[TASK REQUIREMENTS]
a. Reproduce the passage on needle tract seeding after liver biopsy word for word, beginning at the words "Risk of needle" and stopping after "of HCC [19].".
b. According to the passage on needle tract seeding after liver biopsy, what overall seeding rate did Szpakowski et al. report after HCC biopsy?
c. Continue the passage on needle tract seeding after liver biopsy from the point where it stops.

[PAGE EXCERPT]

Start of Block

Risk of needle seeding was observed even when the coaxial technique was used. One study reported a case of seeding 5 years after CT-guided coaxial biopsy of HCC [19].

A number of authors refer to an increased rate of needle seeding when biopsy and ablation of focal liver lesions are combined [7, 9, 20, 21]. Szpakowski et al. recently reported an overall seeding rate of 1.36% (6/441) after HCC biopsy. The rate of needle seeding after biopsy only was significantly lower than with consecutive ablation (0.74% vs. 2.33%). One of the 6 patients with seeding had biopsy with a coaxial system, but this patient underwent RFA in the same session. Abdominal wall metastasis occurred 33 months later [22]. Although the impact of biopsy and/or ablation on the risk of seeding is not clear yet, some authors recommend to avoid biopsy when ablation is intended. Other authors did not confirm an increased risk of seeding when biopsy for HCC was performed before RFA [23]. Interpretation of study results is difficult due to heterogeneous techniques and study populations, but it is presumed that the tract for the biopsy needle is usually not the same as for RFA. Many studies do not distinguish between biopsy only and/or additional ablation techniques, which hampers comparability.

The mean time until the detection of needle tract seeding varies in the published studies between 6 months and 5 or even 6 years [18, 19, 24]. These data indicate that seeding can occur with a delay of several years and this enhances the importance of adequate follow-up. The quality and length of follow-up certainly plays a key role in the detection of neoplastic seeding. The method of follow-up is often not reported or patients received only physical examination without any imaging [4]. Mean follow-up varies between 13.6 months and 34.3 months, respectively [4, 8]. Although the majority of our patients already had metastatic disease, the mean follow-up in our cohort was 21.5 months. Fortunately, in most cases seeding does not seem to affect patients’ long-term survival when treated accurately, this was also confirmed for needle tract seeding after biopsy of liver metastasis [10, 18].

End of Block

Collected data
Start of Block

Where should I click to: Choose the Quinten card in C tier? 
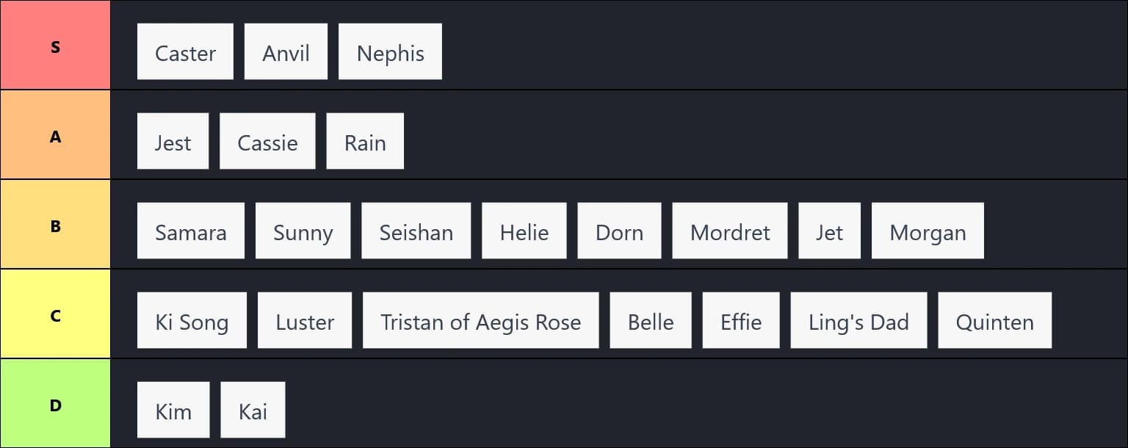coord(994,321)
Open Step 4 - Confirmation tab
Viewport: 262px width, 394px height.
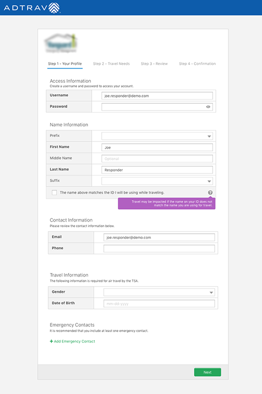coord(197,64)
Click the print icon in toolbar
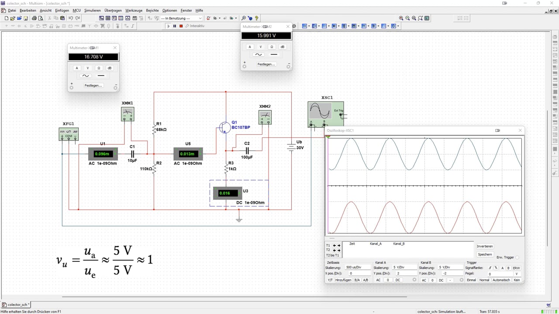 coord(34,18)
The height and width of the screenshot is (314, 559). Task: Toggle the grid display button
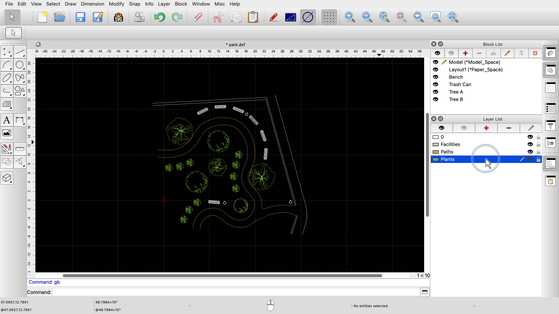[x=329, y=17]
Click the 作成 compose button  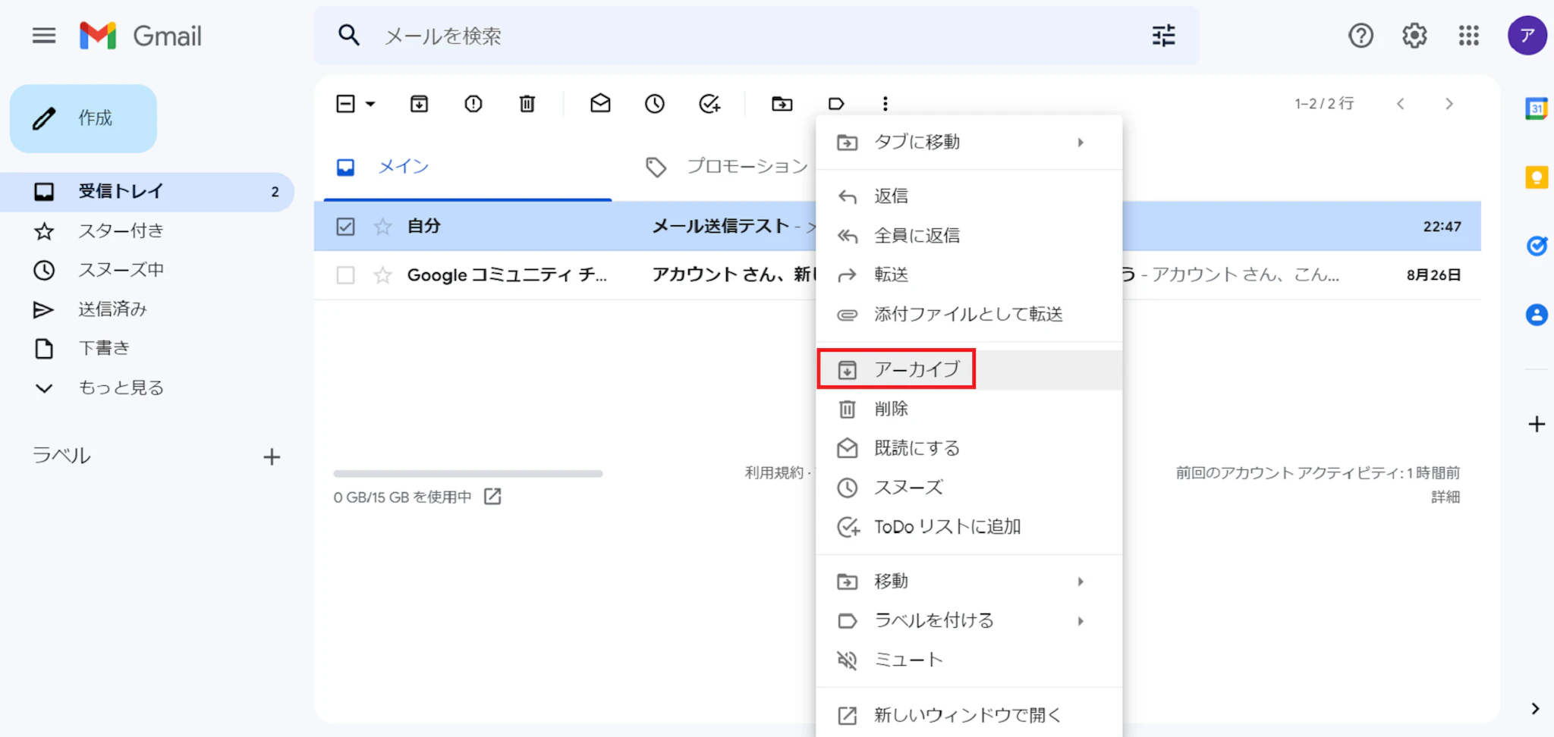point(83,118)
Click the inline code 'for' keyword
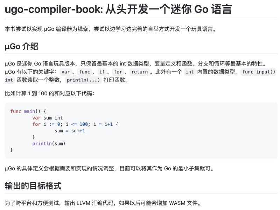This screenshot has width=280, height=210. 118,72
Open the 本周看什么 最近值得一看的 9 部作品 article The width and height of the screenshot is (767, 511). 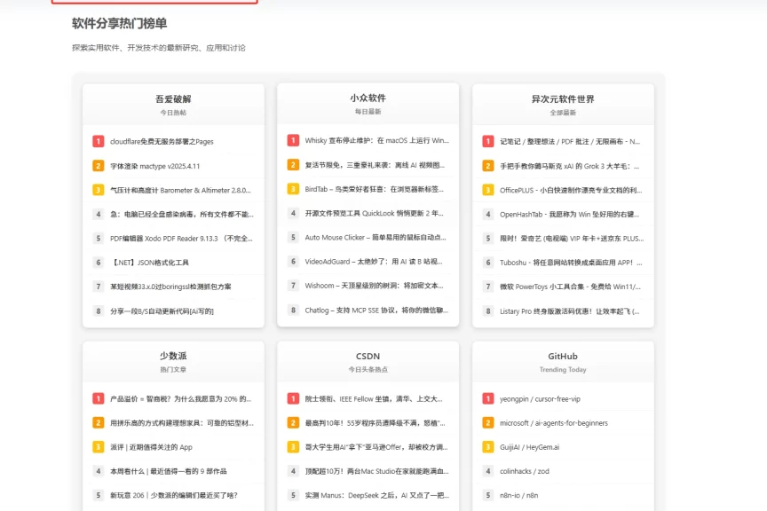pyautogui.click(x=169, y=471)
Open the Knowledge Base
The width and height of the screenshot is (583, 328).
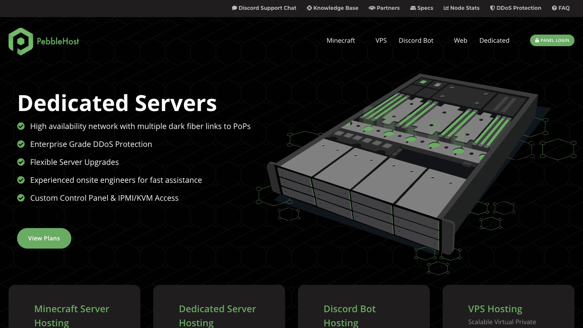click(x=332, y=8)
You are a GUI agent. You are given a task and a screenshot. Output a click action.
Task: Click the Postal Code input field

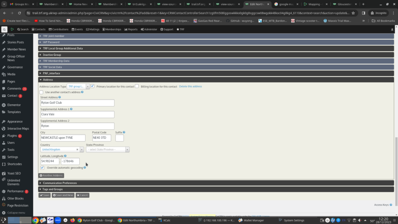click(x=101, y=138)
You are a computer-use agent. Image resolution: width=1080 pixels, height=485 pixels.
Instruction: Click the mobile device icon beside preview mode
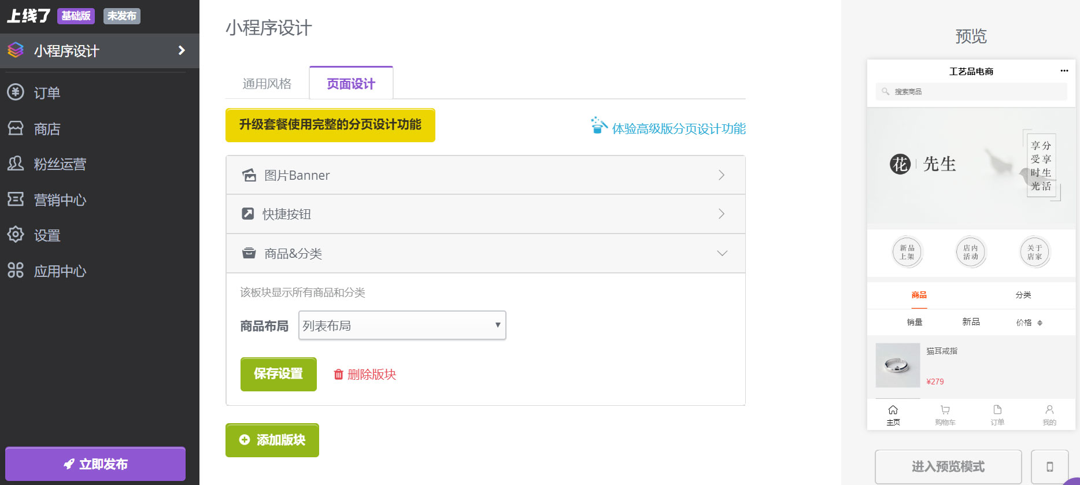coord(1050,467)
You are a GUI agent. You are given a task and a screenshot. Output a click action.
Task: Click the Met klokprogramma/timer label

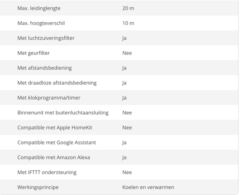(x=49, y=98)
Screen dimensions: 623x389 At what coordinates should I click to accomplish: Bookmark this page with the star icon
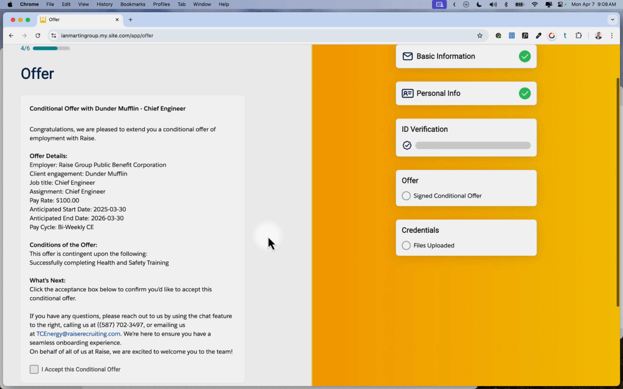point(479,36)
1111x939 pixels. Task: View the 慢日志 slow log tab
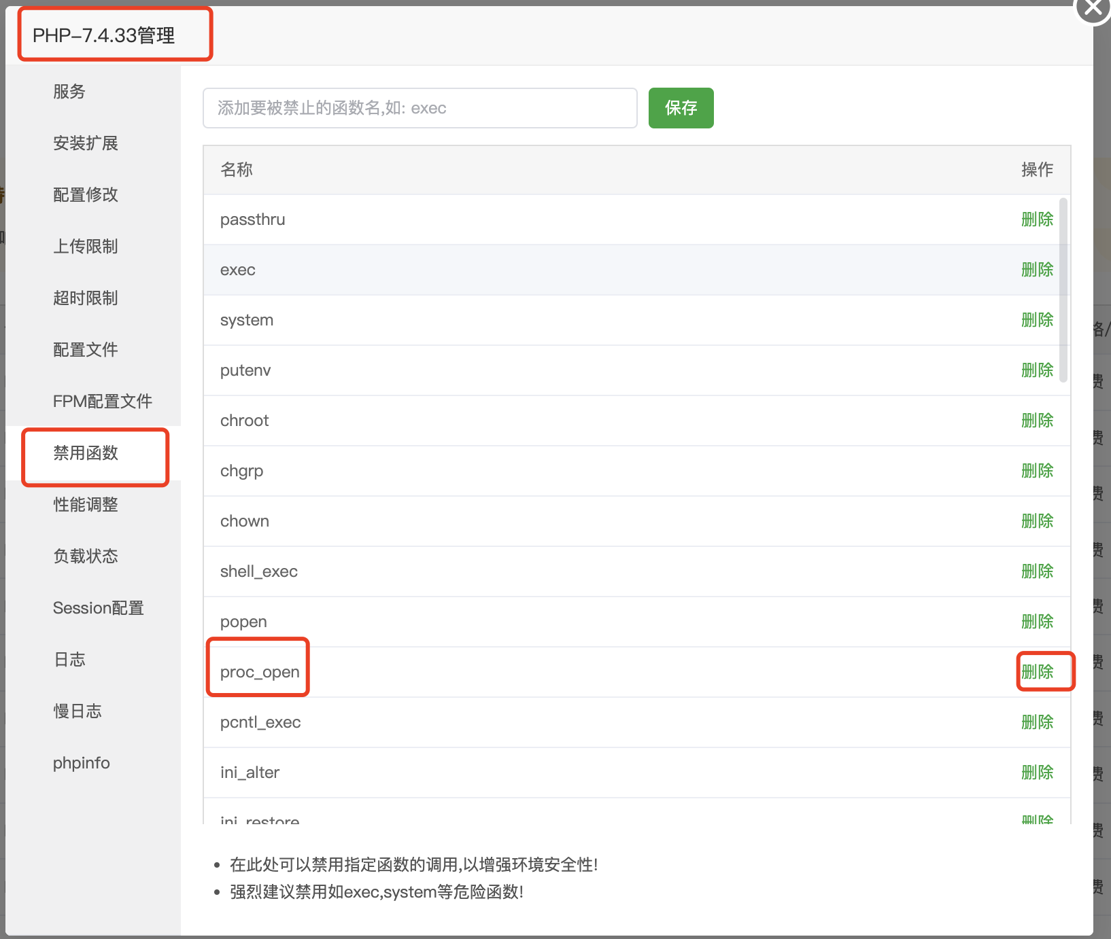click(x=78, y=711)
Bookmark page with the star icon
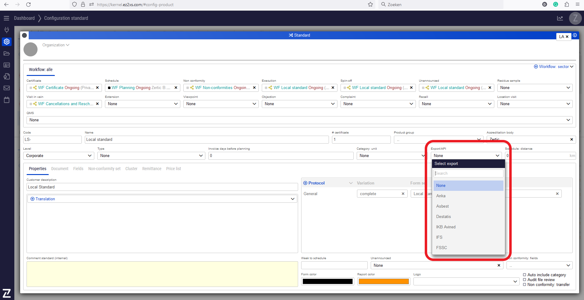This screenshot has width=584, height=300. (x=370, y=5)
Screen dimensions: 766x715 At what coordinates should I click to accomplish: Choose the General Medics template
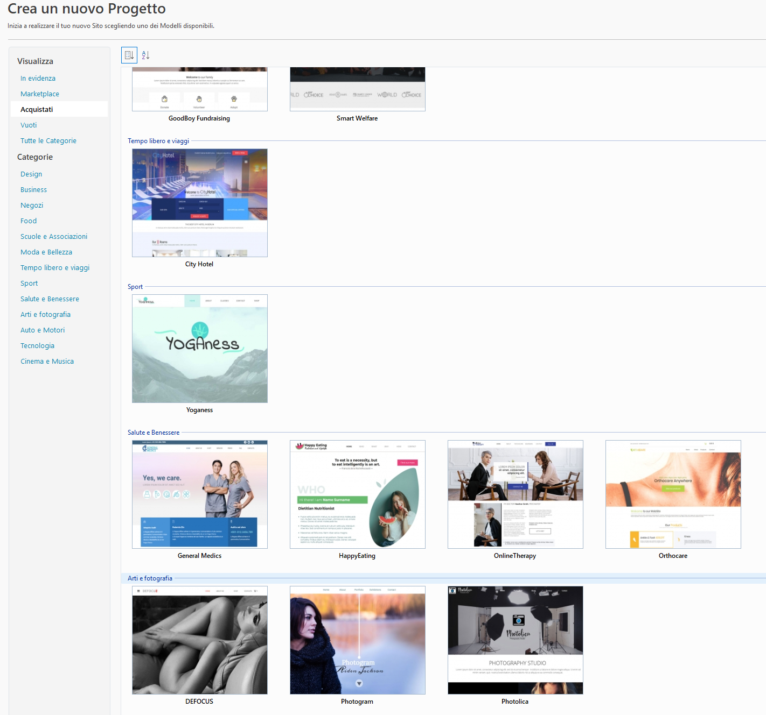199,494
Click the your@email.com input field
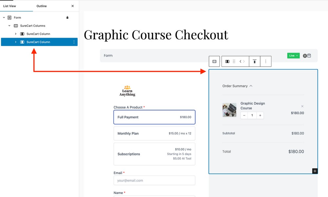 click(154, 181)
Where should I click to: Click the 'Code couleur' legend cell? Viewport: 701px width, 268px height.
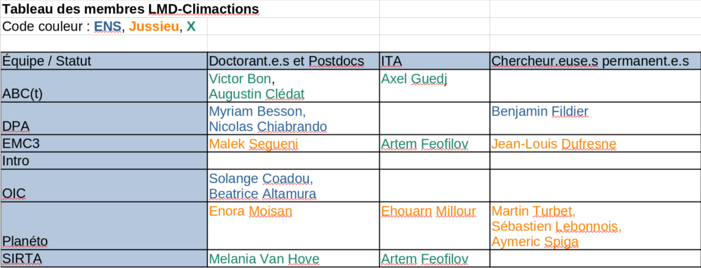point(103,27)
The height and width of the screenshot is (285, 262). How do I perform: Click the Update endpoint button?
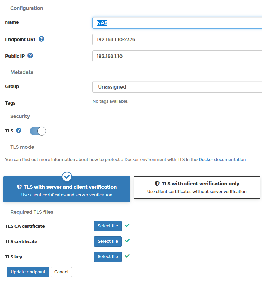[x=28, y=272]
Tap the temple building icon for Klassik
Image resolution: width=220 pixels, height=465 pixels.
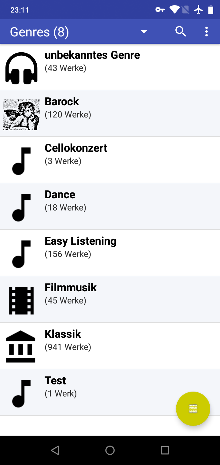[21, 346]
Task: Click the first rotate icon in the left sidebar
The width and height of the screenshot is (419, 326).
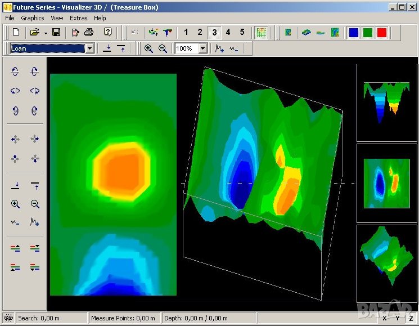Action: (x=15, y=72)
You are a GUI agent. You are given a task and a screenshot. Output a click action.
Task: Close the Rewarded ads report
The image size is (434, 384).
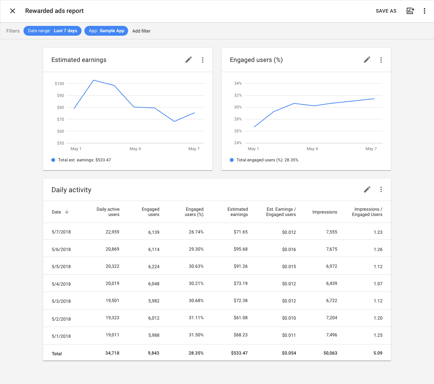point(13,11)
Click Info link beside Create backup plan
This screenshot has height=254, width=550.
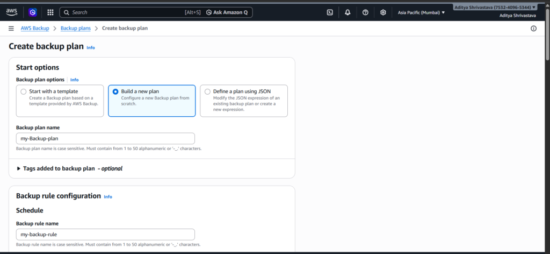(x=91, y=48)

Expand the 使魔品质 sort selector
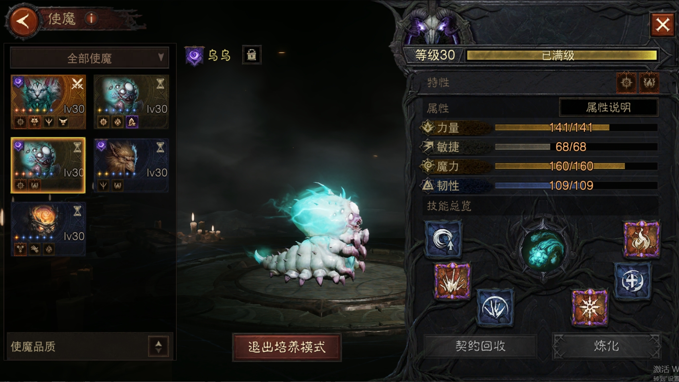[x=90, y=346]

End of Block

[PER-TASK OUTPUTS]
a.
Risk of needle seeding was observed even when the coaxial technique was used. One study reported a case of seeding 5 years after CT-guided coaxial biopsy of HCC [19].

b. 1.36% (6 of 441)

c.
Our study is one of the larger series of malignant liver lesions strictly biopsied with a coaxial system without any other intervention or ablation. The presumption that risk of needle seeding is much higher in patients with metastatic disease was not confirmed in our study which encompassed 44 cases with primary hepatic disease (HCC + CC) and 87 patients with metastatic disease [6].

One limitation of the study is the retrospective design, although patients were carefully selected. Individual pain levels and overall (long term) survival were not analyzed.

Strengths of this study are the use of a homogeneous biopsy technique with a well-documented adequate follow-up from a single institution. All patients underwent the same procedure with the same equipment and had follow-up with at least one imaging technique. Importantly, this study includes patients with metastatic disease since evidence about needle tract seeding in this group of patients is very scarce.

Conclusion

The study confirms the relevance and safety of ultrasound-directed coaxial biopsy technique in focal liver lesions. Ultrasound-guided liver biopsy with a coaxial needle system is a technique with a low complication rate in experienced hands and the risk of needle seeding after liver biopsy can be reduced to a minimum. However, adequate length and quality of follow-up is required to identify delayed needle tract seeding.